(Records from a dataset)
---+---

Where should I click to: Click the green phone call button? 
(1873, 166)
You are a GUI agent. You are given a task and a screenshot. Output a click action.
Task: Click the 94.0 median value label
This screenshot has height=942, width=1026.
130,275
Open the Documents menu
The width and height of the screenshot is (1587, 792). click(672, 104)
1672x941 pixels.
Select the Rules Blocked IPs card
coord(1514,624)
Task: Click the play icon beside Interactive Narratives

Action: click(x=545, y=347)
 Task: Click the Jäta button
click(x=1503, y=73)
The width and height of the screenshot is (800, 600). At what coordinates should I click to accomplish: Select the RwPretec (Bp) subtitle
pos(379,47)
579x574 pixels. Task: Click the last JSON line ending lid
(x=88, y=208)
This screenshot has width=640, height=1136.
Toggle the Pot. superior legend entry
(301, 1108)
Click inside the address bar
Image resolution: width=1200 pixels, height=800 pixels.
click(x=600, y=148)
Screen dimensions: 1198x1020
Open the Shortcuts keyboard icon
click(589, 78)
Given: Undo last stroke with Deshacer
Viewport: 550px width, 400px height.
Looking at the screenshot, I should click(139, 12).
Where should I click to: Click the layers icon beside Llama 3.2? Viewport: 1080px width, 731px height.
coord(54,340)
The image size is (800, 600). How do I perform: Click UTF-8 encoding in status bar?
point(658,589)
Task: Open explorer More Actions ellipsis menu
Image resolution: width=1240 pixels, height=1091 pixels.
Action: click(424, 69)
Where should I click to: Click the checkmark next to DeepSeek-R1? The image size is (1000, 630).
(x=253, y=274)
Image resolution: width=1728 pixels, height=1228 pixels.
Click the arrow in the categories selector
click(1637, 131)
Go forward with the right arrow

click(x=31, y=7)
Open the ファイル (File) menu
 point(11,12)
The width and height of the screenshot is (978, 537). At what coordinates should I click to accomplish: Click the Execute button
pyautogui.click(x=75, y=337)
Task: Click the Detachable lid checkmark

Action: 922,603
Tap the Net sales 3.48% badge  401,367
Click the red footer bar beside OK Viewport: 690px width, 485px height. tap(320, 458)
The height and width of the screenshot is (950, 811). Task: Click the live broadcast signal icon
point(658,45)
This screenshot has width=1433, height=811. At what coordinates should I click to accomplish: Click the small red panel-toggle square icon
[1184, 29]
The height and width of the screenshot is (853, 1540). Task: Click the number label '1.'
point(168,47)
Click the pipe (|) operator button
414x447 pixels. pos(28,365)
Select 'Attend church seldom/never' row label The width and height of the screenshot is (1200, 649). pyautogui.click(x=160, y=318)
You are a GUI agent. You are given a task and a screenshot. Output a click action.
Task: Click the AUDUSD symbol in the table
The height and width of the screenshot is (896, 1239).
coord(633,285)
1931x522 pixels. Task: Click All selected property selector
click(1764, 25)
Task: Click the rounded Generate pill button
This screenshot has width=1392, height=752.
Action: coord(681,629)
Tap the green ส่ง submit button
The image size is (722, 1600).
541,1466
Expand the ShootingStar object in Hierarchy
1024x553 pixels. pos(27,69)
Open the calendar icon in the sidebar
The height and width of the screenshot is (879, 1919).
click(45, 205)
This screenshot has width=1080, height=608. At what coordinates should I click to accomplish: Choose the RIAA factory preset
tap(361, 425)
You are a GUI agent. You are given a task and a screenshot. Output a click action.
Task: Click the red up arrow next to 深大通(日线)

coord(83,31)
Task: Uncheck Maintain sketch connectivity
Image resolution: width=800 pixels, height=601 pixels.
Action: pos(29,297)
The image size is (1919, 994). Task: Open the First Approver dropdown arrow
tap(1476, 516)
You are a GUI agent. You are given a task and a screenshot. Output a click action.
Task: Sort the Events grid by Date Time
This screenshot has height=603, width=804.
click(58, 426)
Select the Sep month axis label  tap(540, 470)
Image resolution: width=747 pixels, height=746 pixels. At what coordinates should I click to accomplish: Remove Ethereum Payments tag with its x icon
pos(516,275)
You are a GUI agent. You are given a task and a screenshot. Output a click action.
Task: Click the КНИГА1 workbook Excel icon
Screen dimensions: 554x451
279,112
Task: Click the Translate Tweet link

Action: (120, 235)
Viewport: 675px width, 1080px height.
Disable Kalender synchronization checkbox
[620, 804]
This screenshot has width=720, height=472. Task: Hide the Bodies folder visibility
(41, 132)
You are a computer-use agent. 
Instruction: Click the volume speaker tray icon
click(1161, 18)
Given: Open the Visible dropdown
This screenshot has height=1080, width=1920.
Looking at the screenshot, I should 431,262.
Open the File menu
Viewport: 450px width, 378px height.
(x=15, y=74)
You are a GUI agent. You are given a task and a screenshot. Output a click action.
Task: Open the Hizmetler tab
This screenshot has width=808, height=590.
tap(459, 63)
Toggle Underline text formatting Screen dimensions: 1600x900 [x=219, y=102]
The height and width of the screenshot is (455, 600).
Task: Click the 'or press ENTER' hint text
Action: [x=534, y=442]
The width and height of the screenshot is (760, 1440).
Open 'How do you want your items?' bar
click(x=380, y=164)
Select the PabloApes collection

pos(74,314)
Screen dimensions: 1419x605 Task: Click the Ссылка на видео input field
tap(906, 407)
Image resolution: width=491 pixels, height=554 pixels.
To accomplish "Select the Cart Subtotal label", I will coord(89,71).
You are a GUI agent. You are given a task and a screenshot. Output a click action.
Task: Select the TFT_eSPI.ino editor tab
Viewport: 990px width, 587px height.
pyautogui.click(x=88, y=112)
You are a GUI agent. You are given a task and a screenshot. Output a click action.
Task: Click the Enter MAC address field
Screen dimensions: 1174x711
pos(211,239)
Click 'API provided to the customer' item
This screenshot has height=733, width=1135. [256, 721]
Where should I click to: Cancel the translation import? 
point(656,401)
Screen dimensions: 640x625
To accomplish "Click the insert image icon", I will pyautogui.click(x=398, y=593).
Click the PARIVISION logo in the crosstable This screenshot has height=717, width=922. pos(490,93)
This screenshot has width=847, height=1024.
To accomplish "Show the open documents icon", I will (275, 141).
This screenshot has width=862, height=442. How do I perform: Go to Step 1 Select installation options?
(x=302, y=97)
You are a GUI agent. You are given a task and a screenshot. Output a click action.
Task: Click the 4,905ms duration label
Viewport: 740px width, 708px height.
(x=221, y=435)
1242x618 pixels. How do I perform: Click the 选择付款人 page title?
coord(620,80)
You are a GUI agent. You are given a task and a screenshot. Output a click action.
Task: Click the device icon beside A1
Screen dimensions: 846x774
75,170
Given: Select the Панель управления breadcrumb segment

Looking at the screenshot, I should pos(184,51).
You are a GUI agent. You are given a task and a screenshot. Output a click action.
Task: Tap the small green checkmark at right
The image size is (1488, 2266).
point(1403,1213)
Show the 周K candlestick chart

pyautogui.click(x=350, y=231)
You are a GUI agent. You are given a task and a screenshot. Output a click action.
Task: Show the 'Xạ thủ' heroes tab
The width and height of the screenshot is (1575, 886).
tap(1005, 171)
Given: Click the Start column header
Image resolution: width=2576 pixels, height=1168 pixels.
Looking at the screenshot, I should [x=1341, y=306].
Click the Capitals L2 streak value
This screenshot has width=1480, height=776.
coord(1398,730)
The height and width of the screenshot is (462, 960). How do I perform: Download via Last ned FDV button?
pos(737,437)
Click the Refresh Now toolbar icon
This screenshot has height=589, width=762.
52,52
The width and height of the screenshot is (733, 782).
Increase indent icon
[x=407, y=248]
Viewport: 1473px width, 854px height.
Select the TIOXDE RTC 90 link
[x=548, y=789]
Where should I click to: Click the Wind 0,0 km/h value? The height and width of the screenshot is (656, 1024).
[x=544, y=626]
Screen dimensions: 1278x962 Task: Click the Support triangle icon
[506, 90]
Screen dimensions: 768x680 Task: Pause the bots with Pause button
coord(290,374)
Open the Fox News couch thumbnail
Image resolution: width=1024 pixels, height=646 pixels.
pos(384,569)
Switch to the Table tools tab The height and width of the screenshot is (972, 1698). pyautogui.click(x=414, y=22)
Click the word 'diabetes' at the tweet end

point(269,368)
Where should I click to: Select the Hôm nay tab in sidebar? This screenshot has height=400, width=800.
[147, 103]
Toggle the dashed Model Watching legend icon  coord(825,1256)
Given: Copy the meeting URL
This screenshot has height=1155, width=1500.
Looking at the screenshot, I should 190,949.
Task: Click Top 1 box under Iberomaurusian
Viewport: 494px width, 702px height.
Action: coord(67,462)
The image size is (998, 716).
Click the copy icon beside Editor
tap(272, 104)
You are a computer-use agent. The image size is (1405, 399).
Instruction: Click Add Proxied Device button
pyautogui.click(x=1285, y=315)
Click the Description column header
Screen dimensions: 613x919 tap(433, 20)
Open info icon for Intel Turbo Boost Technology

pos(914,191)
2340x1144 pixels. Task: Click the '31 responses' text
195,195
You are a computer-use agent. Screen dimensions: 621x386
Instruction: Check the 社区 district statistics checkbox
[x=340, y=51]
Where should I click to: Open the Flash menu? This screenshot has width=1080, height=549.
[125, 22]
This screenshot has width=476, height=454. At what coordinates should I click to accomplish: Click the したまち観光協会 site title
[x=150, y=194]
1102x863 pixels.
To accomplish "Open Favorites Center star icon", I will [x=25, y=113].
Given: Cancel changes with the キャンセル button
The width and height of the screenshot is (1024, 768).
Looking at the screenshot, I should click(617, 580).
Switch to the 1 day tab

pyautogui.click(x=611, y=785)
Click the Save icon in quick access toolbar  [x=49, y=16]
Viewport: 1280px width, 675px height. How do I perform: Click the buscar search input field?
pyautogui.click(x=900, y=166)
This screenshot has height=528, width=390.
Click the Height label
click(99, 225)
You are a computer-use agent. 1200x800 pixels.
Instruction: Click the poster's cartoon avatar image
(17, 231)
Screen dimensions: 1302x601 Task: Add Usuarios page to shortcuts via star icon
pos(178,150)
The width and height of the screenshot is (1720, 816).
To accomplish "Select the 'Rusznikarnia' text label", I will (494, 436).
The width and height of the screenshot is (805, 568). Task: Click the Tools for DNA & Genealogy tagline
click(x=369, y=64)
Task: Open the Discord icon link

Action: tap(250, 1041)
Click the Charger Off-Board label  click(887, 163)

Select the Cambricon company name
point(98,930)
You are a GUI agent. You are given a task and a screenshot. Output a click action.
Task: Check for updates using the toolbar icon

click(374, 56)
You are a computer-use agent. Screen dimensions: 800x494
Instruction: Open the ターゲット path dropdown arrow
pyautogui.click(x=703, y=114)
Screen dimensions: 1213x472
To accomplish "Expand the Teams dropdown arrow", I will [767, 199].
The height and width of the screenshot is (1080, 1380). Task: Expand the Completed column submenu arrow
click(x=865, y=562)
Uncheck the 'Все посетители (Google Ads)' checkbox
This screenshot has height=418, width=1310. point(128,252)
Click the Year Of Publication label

---+---

### REQUIREMENT:
What you retype should run from the first line of the entries above through the line containing "Click the red footer", exactly and in full.

### RESULT BELOW:
Where should I click to: Click the green phone call button? 
(1873, 166)
You are a GUI agent. You are given a task and a screenshot. Output a click action.
Task: Click the 94.0 median value label
This screenshot has height=942, width=1026.
130,275
Open the Documents menu
The width and height of the screenshot is (1587, 792). click(672, 104)
1672x941 pixels.
Select the Rules Blocked IPs card
coord(1514,624)
Task: Click the play icon beside Interactive Narratives

Action: click(x=545, y=347)
 Task: Click the Jäta button
click(x=1503, y=73)
The width and height of the screenshot is (800, 600). At what coordinates should I click to accomplish: Select the RwPretec (Bp) subtitle
pos(379,47)
579x574 pixels. Task: Click the last JSON line ending lid
(x=88, y=208)
This screenshot has width=640, height=1136.
Toggle the Pot. superior legend entry
(301, 1108)
Click inside the address bar
Image resolution: width=1200 pixels, height=800 pixels.
click(x=600, y=148)
Screen dimensions: 1198x1020
Open the Shortcuts keyboard icon
click(589, 78)
Given: Undo last stroke with Deshacer
Viewport: 550px width, 400px height.
Looking at the screenshot, I should click(139, 12).
Where should I click to: Click the layers icon beside Llama 3.2? Viewport: 1080px width, 731px height.
coord(54,340)
The image size is (800, 600). How do I perform: Click UTF-8 encoding in status bar?
point(658,589)
Task: Open explorer More Actions ellipsis menu
Image resolution: width=1240 pixels, height=1091 pixels.
Action: click(424, 69)
Where should I click to: Click the checkmark next to DeepSeek-R1? The image size is (1000, 630).
(x=253, y=274)
Image resolution: width=1728 pixels, height=1228 pixels.
Click the arrow in the categories selector
click(1637, 131)
Go forward with the right arrow

click(x=31, y=7)
Open the ファイル (File) menu
 point(11,12)
The width and height of the screenshot is (978, 537). At what coordinates should I click to accomplish: Click the Execute button
pyautogui.click(x=75, y=337)
Task: Click the Detachable lid checkmark

Action: 922,603
Tap the Net sales 3.48% badge  401,367
Click the red footer bar beside OK Viewport: 690px width, 485px height. tap(320, 458)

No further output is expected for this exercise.